## [AIM OF THE TASK]
Nothing but the lines from the one containing "836x484 pixels." through the end of the data should be output, each reproduced exactly.

## [RECORDS FOR THIS EXERCISE]
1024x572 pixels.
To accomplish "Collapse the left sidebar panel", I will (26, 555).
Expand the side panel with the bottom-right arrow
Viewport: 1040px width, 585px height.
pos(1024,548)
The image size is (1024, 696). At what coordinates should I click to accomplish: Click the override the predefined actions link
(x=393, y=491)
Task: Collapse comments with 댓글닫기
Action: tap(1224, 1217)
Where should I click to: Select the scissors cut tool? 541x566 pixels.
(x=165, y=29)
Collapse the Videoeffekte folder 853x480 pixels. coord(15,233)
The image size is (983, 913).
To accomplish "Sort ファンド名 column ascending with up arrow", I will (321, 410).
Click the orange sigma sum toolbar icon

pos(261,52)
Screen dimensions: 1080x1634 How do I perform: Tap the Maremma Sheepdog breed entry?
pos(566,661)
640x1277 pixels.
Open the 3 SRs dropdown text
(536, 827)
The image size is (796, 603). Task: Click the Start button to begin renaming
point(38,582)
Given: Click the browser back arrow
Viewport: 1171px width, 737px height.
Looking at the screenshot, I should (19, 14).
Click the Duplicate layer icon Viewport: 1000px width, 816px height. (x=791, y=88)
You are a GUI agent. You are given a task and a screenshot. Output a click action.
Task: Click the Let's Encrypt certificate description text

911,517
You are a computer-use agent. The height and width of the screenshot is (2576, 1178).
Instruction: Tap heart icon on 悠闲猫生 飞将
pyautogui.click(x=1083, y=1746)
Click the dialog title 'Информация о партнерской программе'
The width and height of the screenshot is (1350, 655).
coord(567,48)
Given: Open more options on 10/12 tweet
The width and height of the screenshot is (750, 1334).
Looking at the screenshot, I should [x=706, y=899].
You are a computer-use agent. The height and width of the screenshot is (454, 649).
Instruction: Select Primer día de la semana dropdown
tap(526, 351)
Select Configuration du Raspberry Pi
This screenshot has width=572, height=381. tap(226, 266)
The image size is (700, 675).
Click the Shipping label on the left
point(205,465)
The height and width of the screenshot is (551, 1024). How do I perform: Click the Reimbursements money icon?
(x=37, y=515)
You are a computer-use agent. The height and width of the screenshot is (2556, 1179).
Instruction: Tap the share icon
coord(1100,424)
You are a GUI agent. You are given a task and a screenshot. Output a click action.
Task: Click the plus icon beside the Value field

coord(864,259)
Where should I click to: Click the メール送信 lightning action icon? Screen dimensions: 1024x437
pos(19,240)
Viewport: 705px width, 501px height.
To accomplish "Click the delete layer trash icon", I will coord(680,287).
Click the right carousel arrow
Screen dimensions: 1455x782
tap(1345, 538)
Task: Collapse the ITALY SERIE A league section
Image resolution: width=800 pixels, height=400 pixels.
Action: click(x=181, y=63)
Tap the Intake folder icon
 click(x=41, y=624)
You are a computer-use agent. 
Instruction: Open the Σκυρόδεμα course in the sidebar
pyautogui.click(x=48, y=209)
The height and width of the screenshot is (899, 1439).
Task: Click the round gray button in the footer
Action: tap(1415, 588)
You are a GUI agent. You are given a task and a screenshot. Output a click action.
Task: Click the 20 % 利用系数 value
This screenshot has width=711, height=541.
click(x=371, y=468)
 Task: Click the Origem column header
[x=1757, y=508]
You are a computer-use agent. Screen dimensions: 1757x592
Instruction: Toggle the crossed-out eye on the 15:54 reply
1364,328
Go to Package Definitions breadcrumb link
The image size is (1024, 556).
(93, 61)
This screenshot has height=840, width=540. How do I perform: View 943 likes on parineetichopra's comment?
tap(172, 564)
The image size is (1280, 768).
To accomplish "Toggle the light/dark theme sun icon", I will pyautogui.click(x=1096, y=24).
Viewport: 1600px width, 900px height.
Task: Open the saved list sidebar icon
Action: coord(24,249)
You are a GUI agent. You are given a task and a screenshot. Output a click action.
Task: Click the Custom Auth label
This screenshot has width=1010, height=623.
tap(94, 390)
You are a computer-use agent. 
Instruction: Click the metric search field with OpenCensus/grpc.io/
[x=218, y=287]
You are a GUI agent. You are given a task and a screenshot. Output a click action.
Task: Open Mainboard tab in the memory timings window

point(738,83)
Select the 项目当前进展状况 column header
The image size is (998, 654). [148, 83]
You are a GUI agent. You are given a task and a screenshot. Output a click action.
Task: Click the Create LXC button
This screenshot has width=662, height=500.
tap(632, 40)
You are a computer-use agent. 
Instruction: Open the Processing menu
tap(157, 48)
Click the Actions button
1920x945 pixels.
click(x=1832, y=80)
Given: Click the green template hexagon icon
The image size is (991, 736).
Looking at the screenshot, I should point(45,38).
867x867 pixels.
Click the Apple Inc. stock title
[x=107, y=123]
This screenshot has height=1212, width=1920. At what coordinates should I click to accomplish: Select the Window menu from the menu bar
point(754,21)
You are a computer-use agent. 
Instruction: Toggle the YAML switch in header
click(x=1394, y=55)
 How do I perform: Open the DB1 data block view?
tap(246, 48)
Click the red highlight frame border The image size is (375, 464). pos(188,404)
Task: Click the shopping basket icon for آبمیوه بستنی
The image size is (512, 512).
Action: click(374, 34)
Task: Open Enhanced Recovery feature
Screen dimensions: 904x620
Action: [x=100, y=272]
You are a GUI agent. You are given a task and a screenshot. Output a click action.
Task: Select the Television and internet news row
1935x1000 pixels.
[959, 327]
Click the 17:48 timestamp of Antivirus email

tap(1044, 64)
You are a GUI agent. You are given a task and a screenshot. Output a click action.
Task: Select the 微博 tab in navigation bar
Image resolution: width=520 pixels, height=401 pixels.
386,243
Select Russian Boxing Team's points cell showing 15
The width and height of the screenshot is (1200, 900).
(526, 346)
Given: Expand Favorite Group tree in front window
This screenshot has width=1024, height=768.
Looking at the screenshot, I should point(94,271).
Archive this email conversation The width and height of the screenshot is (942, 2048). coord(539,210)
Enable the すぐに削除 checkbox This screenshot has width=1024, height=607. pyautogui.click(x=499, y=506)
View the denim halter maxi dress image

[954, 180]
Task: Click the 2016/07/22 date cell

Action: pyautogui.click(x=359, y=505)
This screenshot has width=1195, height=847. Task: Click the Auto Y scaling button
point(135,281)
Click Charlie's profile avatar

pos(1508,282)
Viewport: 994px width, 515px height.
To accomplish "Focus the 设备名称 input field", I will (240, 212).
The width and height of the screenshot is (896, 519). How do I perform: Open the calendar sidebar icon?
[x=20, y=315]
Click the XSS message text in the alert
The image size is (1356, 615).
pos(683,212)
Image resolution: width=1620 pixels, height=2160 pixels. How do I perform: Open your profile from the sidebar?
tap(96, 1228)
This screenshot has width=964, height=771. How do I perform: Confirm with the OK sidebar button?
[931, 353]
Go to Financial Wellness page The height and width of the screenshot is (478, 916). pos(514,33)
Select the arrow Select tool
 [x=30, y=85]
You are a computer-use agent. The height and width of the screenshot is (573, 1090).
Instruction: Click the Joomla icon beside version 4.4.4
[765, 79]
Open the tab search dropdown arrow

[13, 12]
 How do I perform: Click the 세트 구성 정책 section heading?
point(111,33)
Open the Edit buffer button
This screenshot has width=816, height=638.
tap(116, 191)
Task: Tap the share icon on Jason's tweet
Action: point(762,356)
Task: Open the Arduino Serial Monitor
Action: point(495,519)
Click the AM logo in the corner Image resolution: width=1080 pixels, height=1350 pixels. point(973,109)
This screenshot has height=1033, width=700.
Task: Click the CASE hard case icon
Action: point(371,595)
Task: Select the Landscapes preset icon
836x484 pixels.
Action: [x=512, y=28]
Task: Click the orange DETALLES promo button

## [FINISHED TASK]
836x484 pixels.
Action: [x=512, y=28]
Task: Click the orange DETALLES promo button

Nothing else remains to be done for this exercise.